● Records supplied:
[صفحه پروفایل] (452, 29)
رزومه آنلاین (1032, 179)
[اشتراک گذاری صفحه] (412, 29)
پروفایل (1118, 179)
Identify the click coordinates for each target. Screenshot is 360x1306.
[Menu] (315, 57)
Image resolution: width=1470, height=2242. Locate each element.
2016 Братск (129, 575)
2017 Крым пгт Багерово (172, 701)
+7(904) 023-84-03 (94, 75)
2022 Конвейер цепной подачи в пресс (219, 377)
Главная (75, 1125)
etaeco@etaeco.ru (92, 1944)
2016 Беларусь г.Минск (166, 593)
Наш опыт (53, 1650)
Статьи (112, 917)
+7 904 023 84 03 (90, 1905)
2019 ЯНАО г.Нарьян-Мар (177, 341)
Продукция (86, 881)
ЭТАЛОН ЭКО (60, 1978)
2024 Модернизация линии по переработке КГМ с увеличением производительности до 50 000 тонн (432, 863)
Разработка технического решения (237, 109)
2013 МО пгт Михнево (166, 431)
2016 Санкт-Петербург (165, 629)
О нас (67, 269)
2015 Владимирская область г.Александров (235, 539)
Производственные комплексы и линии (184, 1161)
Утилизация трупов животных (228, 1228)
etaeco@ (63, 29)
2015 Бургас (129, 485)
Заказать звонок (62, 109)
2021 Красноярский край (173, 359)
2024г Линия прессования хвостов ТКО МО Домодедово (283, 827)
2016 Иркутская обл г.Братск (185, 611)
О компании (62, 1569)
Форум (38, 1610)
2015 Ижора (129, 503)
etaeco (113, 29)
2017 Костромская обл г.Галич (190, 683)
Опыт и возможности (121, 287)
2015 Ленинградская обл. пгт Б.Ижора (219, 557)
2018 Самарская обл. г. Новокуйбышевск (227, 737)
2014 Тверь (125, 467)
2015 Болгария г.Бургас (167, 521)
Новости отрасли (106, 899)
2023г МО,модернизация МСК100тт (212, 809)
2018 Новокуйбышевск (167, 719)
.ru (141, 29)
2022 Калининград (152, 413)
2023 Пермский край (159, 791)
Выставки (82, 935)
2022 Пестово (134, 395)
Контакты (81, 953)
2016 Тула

● About this exercise: Reproduce word for word the material above, beginning with the line that contains "ЭТАЛОН ЭКО (60, 1978)" and ending with the line that contains "Производственные комплексы и".

● Result of this exercise:
ЭТАЛОН ЭКО (60, 1978)
2024 Модернизация линии по переработке КГМ с увеличением производительности до 50 000 тонн (432, 863)
Разработка технического решения (237, 109)
2013 МО пгт Михнево (166, 431)
2016 Санкт-Петербург (165, 629)
О нас (67, 269)
2015 Владимирская область г.Александров (235, 539)
Производственные комплексы и линии (184, 1161)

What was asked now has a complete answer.